The Nikkei’s madcap forecast is put forth by three analysts of China-focused JL Warren, and the article succeeds in putting the sanity, or at least the sobriety of the Nikkei’s editors in serious doubt. The Nikkei’s condemnation of Tesla’s China-chances hinge on two quite unorthodox data points.
“For one, the company is still not seeing much traffic to its website,” says the story. Calling up data from Alexa, the whacky Warren analysts find that “only around 4% of total visitors to the Tesla website, including its Chinese language site, have been coming from China in recent days.” Big data experts they are, the Warren commission should know that Alexa is the most unreliable of the increasingly wobbly website meters. They should be aware that the Chinese firewall destroyed the metrics of all website traffic exiting China. At the very least, they should know that both Tesla.cn and Teslamotors.cn appear to have become the victim of a cybersquatter by the name of Xiamen easy name Technology Co., Ltd. , who probably enjoys a good deal of that wayward traffic.
If, after these caveats, Alexa readings are still worthy of mention, then the Warren warriors better worry about China’s leading automakers, GM and Volkswagen. According to Alexa, only around 2.5% of total visitors to the GM website have been coming from China. At Volkswagen, which dethroned GM last year as the leader of Chinese car sales, traffic from China is so low, it does not even register.
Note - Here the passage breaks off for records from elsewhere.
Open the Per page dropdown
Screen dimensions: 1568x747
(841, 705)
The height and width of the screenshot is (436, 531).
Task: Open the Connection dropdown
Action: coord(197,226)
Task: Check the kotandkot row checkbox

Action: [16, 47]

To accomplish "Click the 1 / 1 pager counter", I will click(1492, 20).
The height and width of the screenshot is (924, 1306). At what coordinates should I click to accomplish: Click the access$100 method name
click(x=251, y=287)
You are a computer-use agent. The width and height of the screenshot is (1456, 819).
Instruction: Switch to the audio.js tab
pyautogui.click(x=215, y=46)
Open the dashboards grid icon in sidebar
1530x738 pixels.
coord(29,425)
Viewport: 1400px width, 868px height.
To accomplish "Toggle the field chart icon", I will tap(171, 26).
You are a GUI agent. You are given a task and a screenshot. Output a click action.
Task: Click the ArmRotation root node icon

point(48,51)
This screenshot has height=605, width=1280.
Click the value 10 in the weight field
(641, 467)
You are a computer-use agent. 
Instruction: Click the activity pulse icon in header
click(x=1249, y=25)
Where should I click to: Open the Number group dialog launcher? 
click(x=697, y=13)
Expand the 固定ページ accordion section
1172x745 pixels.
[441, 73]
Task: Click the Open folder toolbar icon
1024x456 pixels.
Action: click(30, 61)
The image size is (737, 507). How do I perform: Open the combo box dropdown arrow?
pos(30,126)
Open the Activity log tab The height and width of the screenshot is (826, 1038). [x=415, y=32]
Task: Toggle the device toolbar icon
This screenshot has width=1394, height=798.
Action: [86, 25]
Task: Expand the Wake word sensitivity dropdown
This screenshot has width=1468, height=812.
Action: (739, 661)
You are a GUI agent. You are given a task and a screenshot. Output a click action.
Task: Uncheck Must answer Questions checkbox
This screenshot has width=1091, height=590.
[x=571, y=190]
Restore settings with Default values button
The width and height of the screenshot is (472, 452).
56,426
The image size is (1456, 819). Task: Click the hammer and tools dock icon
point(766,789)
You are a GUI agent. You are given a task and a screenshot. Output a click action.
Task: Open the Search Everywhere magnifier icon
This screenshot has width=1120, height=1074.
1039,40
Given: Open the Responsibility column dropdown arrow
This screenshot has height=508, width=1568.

As if that is not enough, the Nikkei goes into a long analysis of why Tesla will fail to capture a core market, namely that of taxis. Yes, you did read right, taxis. After 5 contorted paragraphs and serious number crunching, the Nikkei comes to the conclusion that a Model S is too expensive for a business where the meter starts running at around $2, where a trip from Beijing’s airport into the city rarely costs more than $15, and where the taxi of choice is a Beijing-made Hyundai Elantra in Beijing, or a Shanghai-made Volkswagen Santana in Shanghai.
“An iPhone is an affordable luxury for the average Chinese consumer with a monthly income of around $500,” concludes the Nikkei, “a Tesla is within reach only for a wealthy minority.” That may be true, but that minority is big enough to power sales of more than 2,000 Porsches per month, the minority turns China into Audi’s second-largest market to the tune of 450,000 units per year. Without that wealthy minority, sales of premium brands around the world would be in serious trouble.
If China can absorb a third of the 3,600 Rolls-Royces sold worldwide, if the market is good for more than 2,000 Bentleys a year, then selling 5,000 Teslas is quite doable. Half of them should sell in Shanghai alone, where buyers of an electric Model S qualify for a free license plate, a luxury for which owners of gasoline driven cars must pay up to $15,000.
The only enemy of faster sales is Tesla’s distribution model. Teslas are built to order and shipped to China, something that “takes the company about three to four months,” as the Nikkei says. That again is all too slow for wealthy Chinese car buyers who want a Tesla now.